WHAT YOU WILL DO:
For this exercise, transcribe all of the records exactly as given.

EXTRACTED DATA:
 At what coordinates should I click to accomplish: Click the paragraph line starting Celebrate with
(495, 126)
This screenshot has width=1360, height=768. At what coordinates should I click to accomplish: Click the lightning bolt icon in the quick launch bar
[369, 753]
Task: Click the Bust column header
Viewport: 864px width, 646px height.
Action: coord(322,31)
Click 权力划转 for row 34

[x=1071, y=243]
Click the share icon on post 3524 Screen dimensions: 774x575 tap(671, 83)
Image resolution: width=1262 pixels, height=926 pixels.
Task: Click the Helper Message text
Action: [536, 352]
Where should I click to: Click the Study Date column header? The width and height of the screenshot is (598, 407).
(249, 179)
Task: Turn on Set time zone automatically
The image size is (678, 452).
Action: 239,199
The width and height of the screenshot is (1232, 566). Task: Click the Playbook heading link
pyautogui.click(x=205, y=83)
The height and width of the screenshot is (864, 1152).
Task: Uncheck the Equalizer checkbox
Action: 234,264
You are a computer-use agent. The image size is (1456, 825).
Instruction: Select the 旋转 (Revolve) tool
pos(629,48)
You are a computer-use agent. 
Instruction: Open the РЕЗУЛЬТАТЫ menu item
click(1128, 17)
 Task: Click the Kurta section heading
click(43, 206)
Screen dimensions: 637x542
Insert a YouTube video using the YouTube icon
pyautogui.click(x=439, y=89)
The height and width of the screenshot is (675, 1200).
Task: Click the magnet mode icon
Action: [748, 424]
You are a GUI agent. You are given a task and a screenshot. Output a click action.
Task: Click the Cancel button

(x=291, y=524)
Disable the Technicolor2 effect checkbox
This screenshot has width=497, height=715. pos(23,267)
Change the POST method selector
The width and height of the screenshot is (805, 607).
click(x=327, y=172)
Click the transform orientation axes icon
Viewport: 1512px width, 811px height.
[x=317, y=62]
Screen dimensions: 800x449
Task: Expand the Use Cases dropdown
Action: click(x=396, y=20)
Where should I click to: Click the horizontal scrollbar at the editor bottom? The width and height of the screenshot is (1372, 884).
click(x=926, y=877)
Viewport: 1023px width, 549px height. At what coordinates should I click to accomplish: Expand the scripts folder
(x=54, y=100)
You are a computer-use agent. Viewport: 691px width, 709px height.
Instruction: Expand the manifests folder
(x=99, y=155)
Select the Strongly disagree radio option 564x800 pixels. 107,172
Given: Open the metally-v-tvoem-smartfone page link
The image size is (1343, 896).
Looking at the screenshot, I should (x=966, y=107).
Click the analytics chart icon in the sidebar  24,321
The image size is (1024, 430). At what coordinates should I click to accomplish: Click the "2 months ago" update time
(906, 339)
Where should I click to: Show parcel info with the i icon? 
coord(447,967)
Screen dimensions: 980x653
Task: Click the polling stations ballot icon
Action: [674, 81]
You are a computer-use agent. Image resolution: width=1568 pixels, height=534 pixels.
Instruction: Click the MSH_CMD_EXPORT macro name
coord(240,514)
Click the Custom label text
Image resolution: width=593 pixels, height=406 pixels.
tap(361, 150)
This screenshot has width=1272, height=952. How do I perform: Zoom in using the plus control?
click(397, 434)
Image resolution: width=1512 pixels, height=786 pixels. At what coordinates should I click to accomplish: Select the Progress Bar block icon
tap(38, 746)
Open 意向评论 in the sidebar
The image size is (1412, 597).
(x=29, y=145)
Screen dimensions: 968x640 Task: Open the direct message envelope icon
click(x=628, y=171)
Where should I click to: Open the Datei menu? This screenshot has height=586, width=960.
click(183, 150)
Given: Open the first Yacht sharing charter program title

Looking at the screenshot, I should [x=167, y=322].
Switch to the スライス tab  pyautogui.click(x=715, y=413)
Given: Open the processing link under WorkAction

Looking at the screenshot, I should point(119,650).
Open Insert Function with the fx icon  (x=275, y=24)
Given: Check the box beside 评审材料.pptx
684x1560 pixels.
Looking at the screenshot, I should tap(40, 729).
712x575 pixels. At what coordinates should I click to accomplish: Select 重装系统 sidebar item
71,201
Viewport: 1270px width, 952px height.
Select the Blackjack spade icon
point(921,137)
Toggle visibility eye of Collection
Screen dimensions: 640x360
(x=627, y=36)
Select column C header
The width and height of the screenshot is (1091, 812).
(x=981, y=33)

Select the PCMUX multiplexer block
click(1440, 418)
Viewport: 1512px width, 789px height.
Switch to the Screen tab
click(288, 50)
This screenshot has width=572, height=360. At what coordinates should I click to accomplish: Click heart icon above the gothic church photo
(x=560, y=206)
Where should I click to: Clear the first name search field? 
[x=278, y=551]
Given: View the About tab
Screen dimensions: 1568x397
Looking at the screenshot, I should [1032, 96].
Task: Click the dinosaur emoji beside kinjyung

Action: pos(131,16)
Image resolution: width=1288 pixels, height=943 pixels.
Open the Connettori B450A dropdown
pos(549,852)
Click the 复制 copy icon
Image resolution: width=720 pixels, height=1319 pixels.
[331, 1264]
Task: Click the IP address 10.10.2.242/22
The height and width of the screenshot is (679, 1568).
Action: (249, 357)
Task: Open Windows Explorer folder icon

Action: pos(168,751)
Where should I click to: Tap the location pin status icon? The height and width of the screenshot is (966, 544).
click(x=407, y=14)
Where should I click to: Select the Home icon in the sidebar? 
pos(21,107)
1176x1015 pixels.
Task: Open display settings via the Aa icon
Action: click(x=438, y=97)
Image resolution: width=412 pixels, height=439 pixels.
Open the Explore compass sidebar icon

FINISHED TASK:
 At what coordinates should I click to accomplish: Click the paragraph line starting Celebrate with
(495, 126)
This screenshot has width=1360, height=768. At what coordinates should I click to accomplish: Click the lightning bolt icon in the quick launch bar
[369, 753]
Task: Click the Bust column header
Viewport: 864px width, 646px height.
Action: coord(322,31)
Click 权力划转 for row 34

[x=1071, y=243]
Click the share icon on post 3524 Screen dimensions: 774x575 tap(671, 83)
Image resolution: width=1262 pixels, height=926 pixels.
Task: Click the Helper Message text
Action: [536, 352]
Where should I click to: Click the Study Date column header? The width and height of the screenshot is (598, 407).
(249, 179)
Task: Turn on Set time zone automatically
The image size is (678, 452).
Action: 239,199
The width and height of the screenshot is (1232, 566). Task: Click the Playbook heading link
pyautogui.click(x=205, y=83)
The height and width of the screenshot is (864, 1152).
Task: Uncheck the Equalizer checkbox
Action: 234,264
You are a computer-use agent. The image size is (1456, 825).
Instruction: Select the 旋转 (Revolve) tool
pos(629,48)
You are a computer-use agent. 
Instruction: Open the РЕЗУЛЬТАТЫ menu item
click(1128, 17)
 Task: Click the Kurta section heading
click(43, 206)
Screen dimensions: 637x542
Insert a YouTube video using the YouTube icon
pyautogui.click(x=439, y=89)
The height and width of the screenshot is (675, 1200).
Task: Click the magnet mode icon
Action: [748, 424]
You are a GUI agent. You are given a task and a screenshot. Output a click action.
Task: Click the Cancel button

(x=291, y=524)
Disable the Technicolor2 effect checkbox
This screenshot has width=497, height=715. pos(23,267)
Change the POST method selector
The width and height of the screenshot is (805, 607).
click(x=327, y=172)
Click the transform orientation axes icon
Viewport: 1512px width, 811px height.
[x=317, y=62]
Screen dimensions: 800x449
Task: Expand the Use Cases dropdown
Action: click(x=396, y=20)
Where should I click to: Click the horizontal scrollbar at the editor bottom? The width and height of the screenshot is (1372, 884).
click(x=926, y=877)
Viewport: 1023px width, 549px height. At what coordinates should I click to accomplish: Expand the scripts folder
(x=54, y=100)
You are a computer-use agent. Viewport: 691px width, 709px height.
Instruction: Expand the manifests folder
(x=99, y=155)
Select the Strongly disagree radio option 564x800 pixels. 107,172
Given: Open the metally-v-tvoem-smartfone page link
The image size is (1343, 896).
Looking at the screenshot, I should (x=966, y=107).
Click the analytics chart icon in the sidebar  24,321
The image size is (1024, 430). At what coordinates should I click to accomplish: Click the "2 months ago" update time
(906, 339)
Where should I click to: Show parcel info with the i icon? 
coord(447,967)
Screen dimensions: 980x653
Task: Click the polling stations ballot icon
Action: [674, 81]
You are a computer-use agent. Image resolution: width=1568 pixels, height=534 pixels.
Instruction: Click the MSH_CMD_EXPORT macro name
coord(240,514)
Click the Custom label text
Image resolution: width=593 pixels, height=406 pixels.
tap(361, 150)
This screenshot has width=1272, height=952. How do I perform: Zoom in using the plus control?
click(397, 434)
Image resolution: width=1512 pixels, height=786 pixels. At what coordinates should I click to accomplish: Select the Progress Bar block icon
tap(38, 746)
Open 意向评论 in the sidebar
The image size is (1412, 597).
(x=29, y=145)
Screen dimensions: 968x640 Task: Open the direct message envelope icon
click(x=628, y=171)
Where should I click to: Open the Datei menu? This screenshot has height=586, width=960.
click(183, 150)
Given: Open the first Yacht sharing charter program title

Looking at the screenshot, I should [x=167, y=322].
Switch to the スライス tab  pyautogui.click(x=715, y=413)
Given: Open the processing link under WorkAction

Looking at the screenshot, I should point(119,650).
Open Insert Function with the fx icon  (x=275, y=24)
Given: Check the box beside 评审材料.pptx
684x1560 pixels.
Looking at the screenshot, I should tap(40, 729).
712x575 pixels. At what coordinates should I click to accomplish: Select 重装系统 sidebar item
71,201
Viewport: 1270px width, 952px height.
Select the Blackjack spade icon
point(921,137)
Toggle visibility eye of Collection
Screen dimensions: 640x360
(x=627, y=36)
Select column C header
The width and height of the screenshot is (1091, 812).
(x=981, y=33)

Select the PCMUX multiplexer block
click(1440, 418)
Viewport: 1512px width, 789px height.
Switch to the Screen tab
click(288, 50)
This screenshot has width=572, height=360. At what coordinates should I click to accomplish: Click heart icon above the gothic church photo
(x=560, y=206)
Where should I click to: Clear the first name search field? 
[x=278, y=551]
Given: View the About tab
Screen dimensions: 1568x397
Looking at the screenshot, I should [1032, 96].
Task: Click the dinosaur emoji beside kinjyung

Action: pos(131,16)
Image resolution: width=1288 pixels, height=943 pixels.
Open the Connettori B450A dropdown
pos(549,852)
Click the 复制 copy icon
Image resolution: width=720 pixels, height=1319 pixels.
[331, 1264]
Task: Click the IP address 10.10.2.242/22
The height and width of the screenshot is (679, 1568).
Action: (249, 357)
Task: Open Windows Explorer folder icon

Action: pos(168,751)
Where should I click to: Tap the location pin status icon? The height and width of the screenshot is (966, 544).
click(x=407, y=14)
Where should I click to: Select the Home icon in the sidebar? 
pos(21,107)
1176x1015 pixels.
Task: Open display settings via the Aa icon
Action: click(x=438, y=97)
Image resolution: width=412 pixels, height=439 pixels.
Open the Explore compass sidebar icon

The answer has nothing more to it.